[BioC] DESeq and transcript-wise analysis

Ann Loraine aloraine at gmail.com
Thu Feb 9 23:46:58 CET 2012


Hello,

Is there anything that can assess differences at the individual splice
site level?

Testing at the isoform level is sometimes not useful because many,
many factors go into determining the final structure of a
fully-processed mRNA transcript, such as the transcription start site,
cleavage at the three prime end, splicing of many internal introns,
and so on.

I think it is much more interesting and useful biologically to focus
in on one or two aspects of transcription and test whether a condition
or treatment has affected that one aspect.

For example, I'd like to know if a condition or treatment affects
individual splice site preference.

ex):

5'
V1 XXXXX------XXXXXXXXX 3'
V2 XXXXX--------------XXXXX

In this simple example, we have two isoforms arising from the same gene.

To assess whether the condition has changed splicing, i.e., changed
which splice site is preferred, then I need to know how many
transcripts used acceptor site V1 versus acceptor site V2.

I can do this by counting reads that align across the intron.
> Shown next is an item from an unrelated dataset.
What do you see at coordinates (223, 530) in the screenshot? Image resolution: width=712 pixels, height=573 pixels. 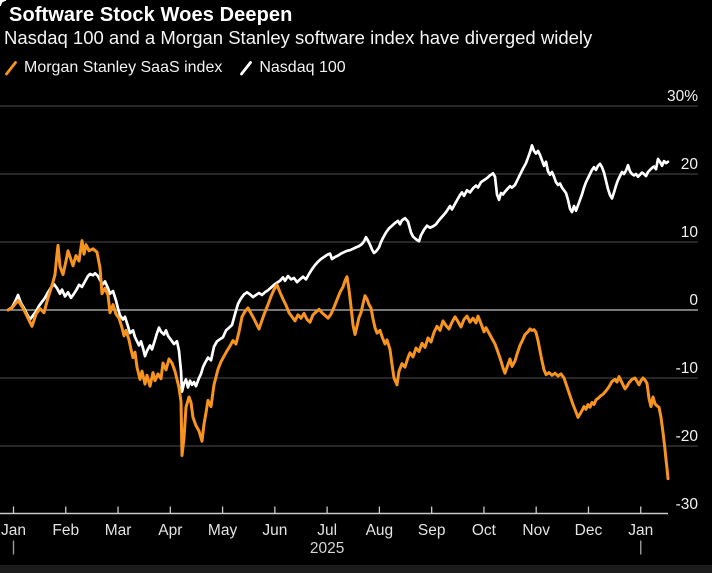 I see `x-axis-month-label: May` at bounding box center [223, 530].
A
spliced read can support the V1 acceptor or the V2 acceptor, but never
both. So I can be sure of which choice the spliced read represents.

But let's say I have data from three treatments and three controls.
How can I determine whether the treatment changed the ratio of V1 to
V2 spliced reads?

Can I do something like calculate the percentage of V1 reads overall
and then compare the percentages using a t test?

Sorry if this question is horribly naive!